I have not fed a puppy raw though, before. I started mine on this at about 14 months of age. Given how young yours is, I would wait to see if one of the board members who has more experience feeding puppies raw has anything else to say before listening to anything I'm saying :3.


----------



## lhczth (Apr 5, 2000)

Lauri has a very good site about raw feeding and there are links to starting and feeding puppies. Welcome to the Raw Dog Ranch


----------



## mkinttrim (Jul 3, 2011)

Thanks guys, Lauras site wasn't working yesterday but I got it to work today, will spend a cpl hrs on it today when I find time. Will go to butchershop today and see what they can do for me and cost.
Will also go to walmart and get some prices although I hate going into that store.
When feeding a chicken thigh, drumstick or breast do you smash the bones first? I don't think my dog would have a problem eating/breaking trhem but he's still just 17 weeks.


----------



## Draugr (Jul 8, 2011)

mkinttrim said:


> When feeding a chicken thigh, drumstick or breast do you smash the bones first? I don't think my dog would have a problem eating/breaking trhem but he's still just 17 weeks.


I don't, mine does that fine on his own. He crunches up the bones inside the meat then basically swallows the piece nearly whole.

At 17 weeks, though, that might be something you need to do until he's a bit bigger. Not sure. It would make sense, pups at that age in the wild I think are still eating what their parents regurgitate for them. At the wolf park that I visited there were some 4-5 month old pups that were still forcing the adults to yak up their meal for them (the adults snarled at them, they hated it, but I guess it is an involuntary reaction...and the devious pups got a free meal!).

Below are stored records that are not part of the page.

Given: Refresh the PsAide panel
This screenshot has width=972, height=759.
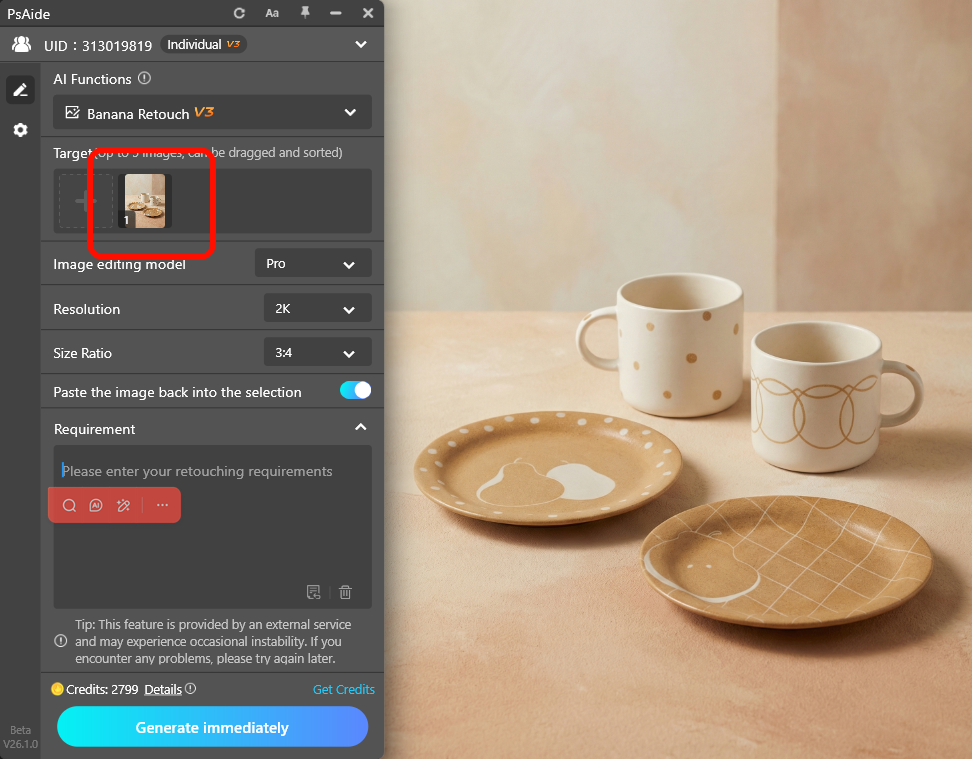Looking at the screenshot, I should tap(239, 13).
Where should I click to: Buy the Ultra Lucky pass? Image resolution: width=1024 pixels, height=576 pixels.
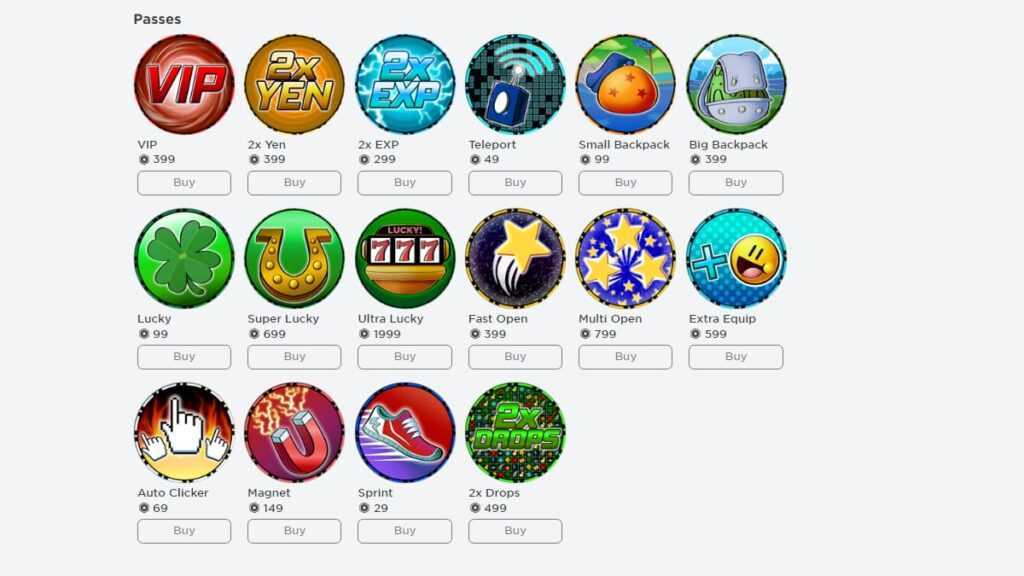[x=405, y=357]
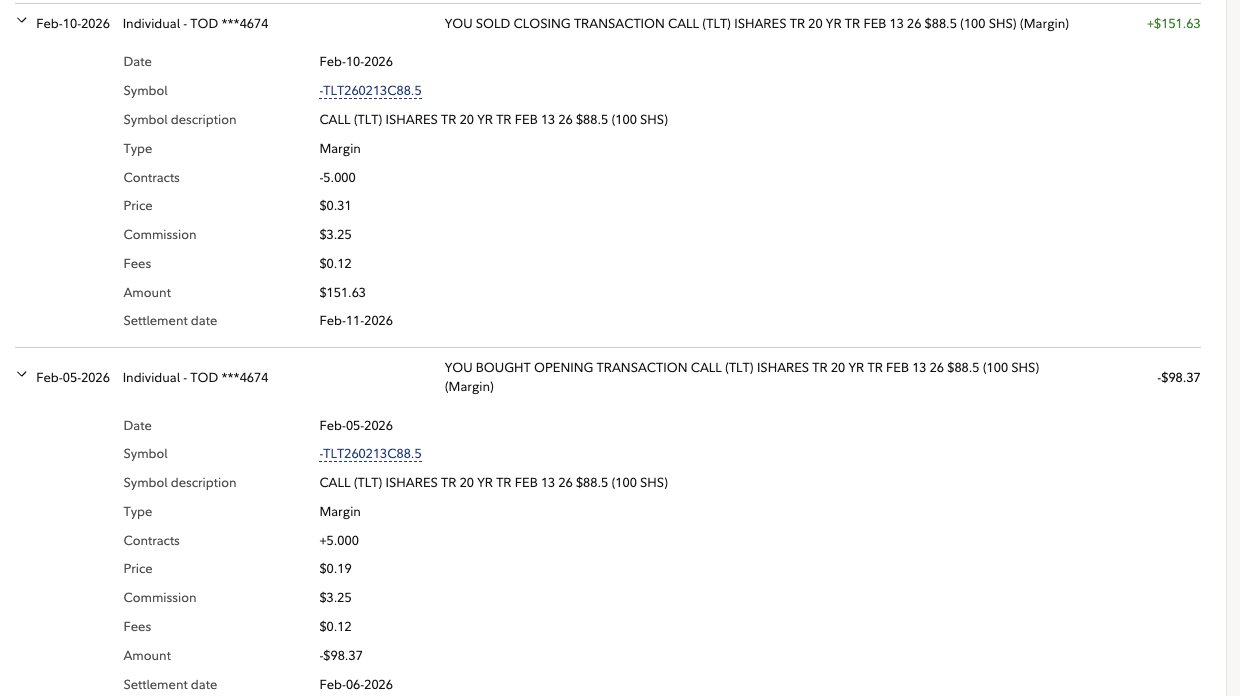Screen dimensions: 1240x696
Task: Click the +5.000 contracts value
Action: [x=339, y=541]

Your butcher might be able to provide you with chicken pieces, not sure. Just check out the price for getting it whole, it's probably a lot better than getting it ground. Might be more than at Wal-Mart but if you don't like to go in there the extra few cents per lb might be worth it to you.


----------



## Josie/Zeus (Nov 6, 2000)

Here's what I did with my puppy:


You feed 2-3% for adults- 

I feed about 7-10% of puppy weight- he's getting about 2 lbs. of food a day. 

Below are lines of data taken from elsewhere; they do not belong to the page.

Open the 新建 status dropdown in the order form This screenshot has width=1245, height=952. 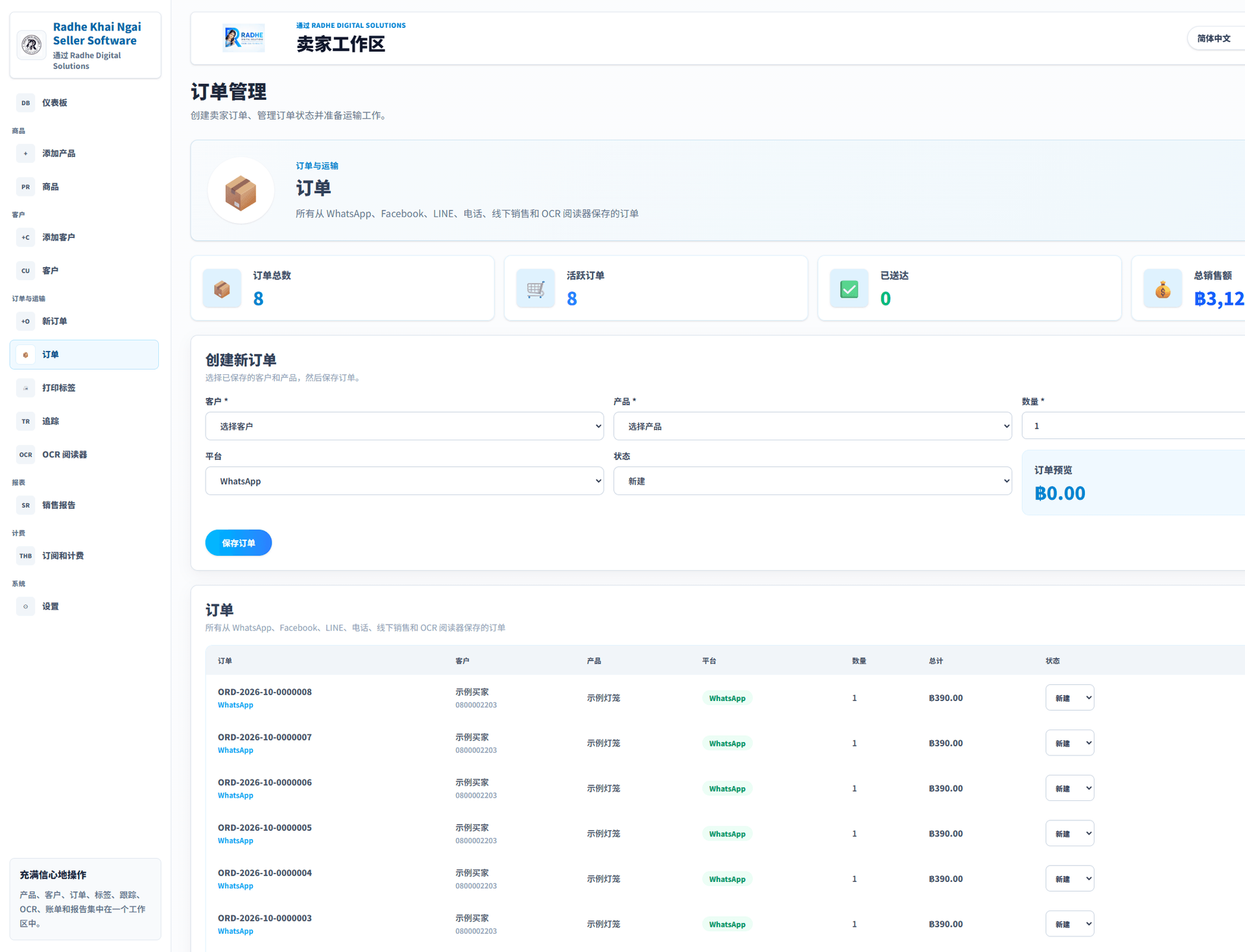(812, 481)
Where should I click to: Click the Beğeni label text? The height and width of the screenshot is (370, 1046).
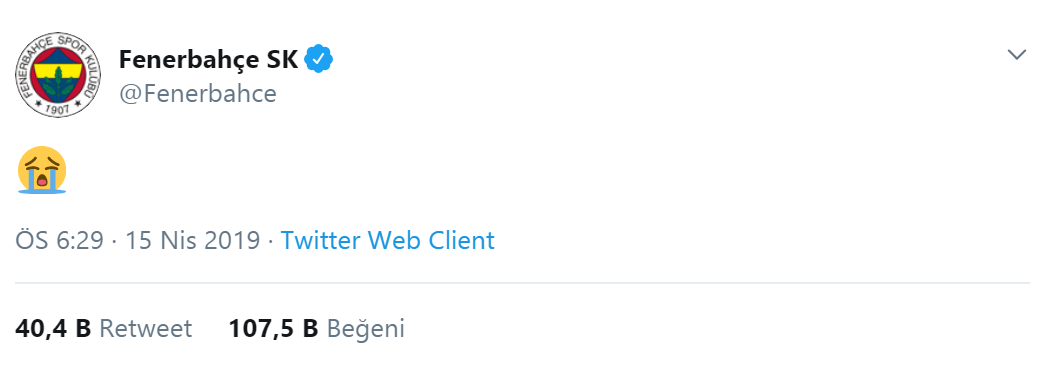366,329

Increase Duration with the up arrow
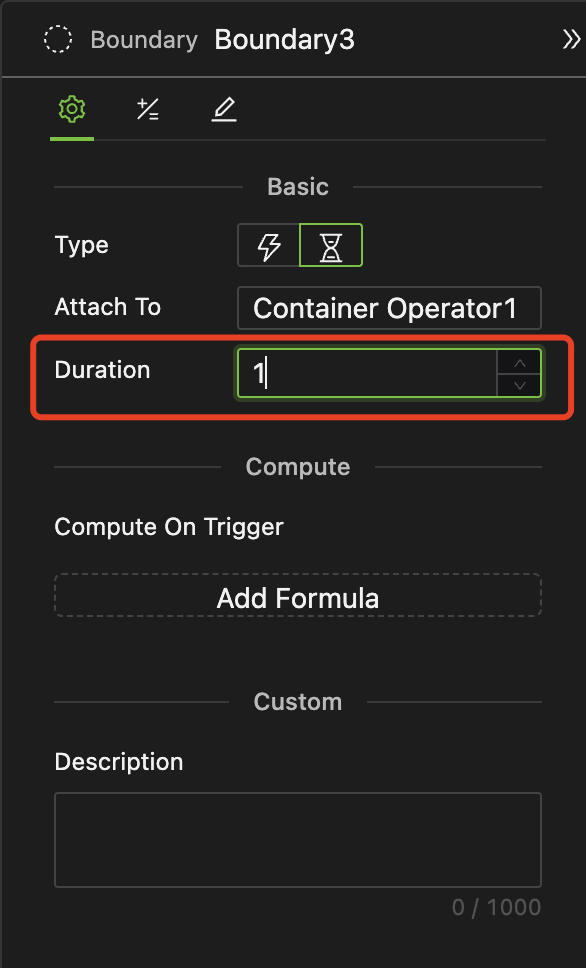pos(519,362)
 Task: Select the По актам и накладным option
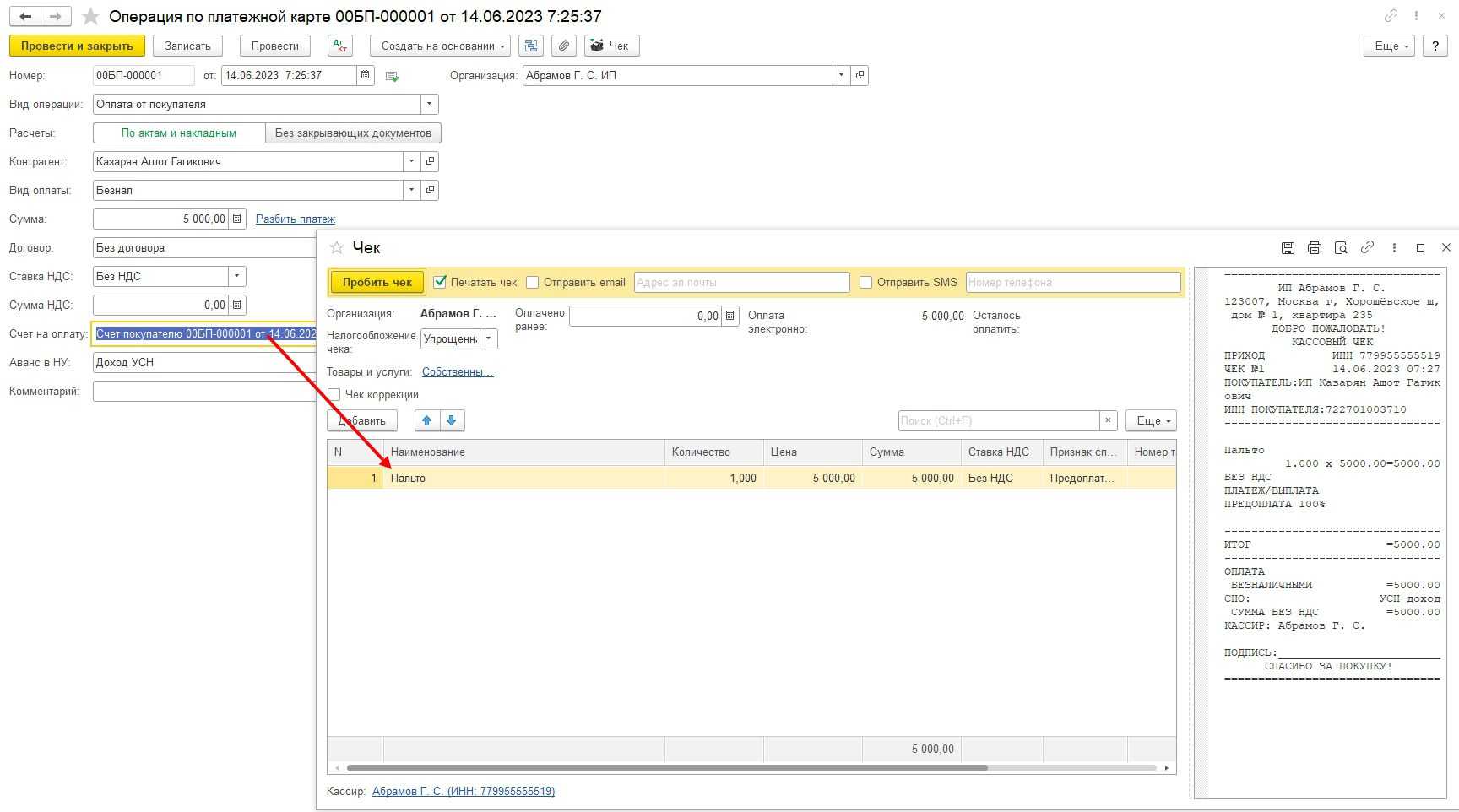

This is what I did the first month: 

Age: 8 weeks old Weight 12.3 lbs.

*week 1*

1 lb. ground chicken (Bravo premixed) fed 3 x a day

*week 2*

ground turkey fed 3 x day.

*week 3*

ground beef/chunks

*week 4*

chicken wings/breast /necks

green tripe, I like the products from greentripe.com especially the Xkaliber

turkey, beef/liver

Now- I give him chicken backs one day, beef the next day, maybe chicken necks with chick liver/hearts, turkey. green tripe xkaliber is fed 2x a week. I just got some beef kidneys/liver last night, I'm going to mix them with some beef tonight. I did get rabbit meat and hopefully he likes it. It's $7!! For ONE day meal!

Odin is starting to get picky, he doesn't like turkey very much- he smells it, looks at me and walks away - as if I'm giving him poison or something. 

The only veggie he gets is carrots- he likes to chew them- especially the big ones.

Hope this helps.


----------



## mkinttrim (Jul 3, 2011)

Great info Josie/Zeus thanks.


----------



## mkinttrim (Jul 3, 2011)

Well I got started! There is another member in my PSA club that is sort of coaching me but I'm going to make a few changes too.
Jager gets 1 pork back bone in the morning
early PM he gets 2 eggs,a little pumpkin, a cpl tablespoons of yogurt, a few green beans and a tablespoon of Kelp help all pureed together.
late pm he gets a chicken qtr.

If he gets a little hungry in between I throw him a piece of beef liver, chicken gizard or liver. Also he likes apples. (quartered,peeled,no seeds)

Would love to find green tripe but all of the meat packing houses in Colorado are backordered 2 months due to demand. 

I can get beef heart from butcher for 1.99/pound but I think thats a bit high, kidneys are same price.
I remember grocery stores used to carry them as I used to eat heart alot when I was younger.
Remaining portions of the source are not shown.